** Your goal **
Of the lines in the data below, write out exactly those from the one holding "Image resolution: width=1432" through the one holding "Remove the externalId column chip", both included.

[Saved entries]
▬▬▬▬▬▬

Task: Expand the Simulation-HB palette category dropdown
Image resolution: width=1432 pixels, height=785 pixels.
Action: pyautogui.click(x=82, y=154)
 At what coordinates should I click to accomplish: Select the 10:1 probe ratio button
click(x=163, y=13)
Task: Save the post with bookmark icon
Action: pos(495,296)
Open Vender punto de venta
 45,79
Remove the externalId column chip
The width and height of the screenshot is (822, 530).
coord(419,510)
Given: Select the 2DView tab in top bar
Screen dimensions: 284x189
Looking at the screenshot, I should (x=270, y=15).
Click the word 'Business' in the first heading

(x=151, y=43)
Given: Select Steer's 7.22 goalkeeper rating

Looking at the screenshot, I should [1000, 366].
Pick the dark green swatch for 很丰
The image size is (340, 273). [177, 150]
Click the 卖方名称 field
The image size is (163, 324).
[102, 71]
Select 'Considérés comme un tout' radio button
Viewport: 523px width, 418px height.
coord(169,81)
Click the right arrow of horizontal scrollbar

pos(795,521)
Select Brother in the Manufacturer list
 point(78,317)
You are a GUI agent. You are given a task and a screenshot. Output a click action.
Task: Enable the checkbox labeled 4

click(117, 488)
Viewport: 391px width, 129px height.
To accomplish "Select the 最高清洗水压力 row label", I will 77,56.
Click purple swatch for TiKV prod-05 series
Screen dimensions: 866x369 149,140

▬▬▬▬▬▬

** Your solution **
Image resolution: width=1432 pixels, height=785 pixels.
Action: pyautogui.click(x=82, y=154)
 At what coordinates should I click to accomplish: Select the 10:1 probe ratio button
click(x=163, y=13)
Task: Save the post with bookmark icon
Action: pos(495,296)
Open Vender punto de venta
 45,79
Remove the externalId column chip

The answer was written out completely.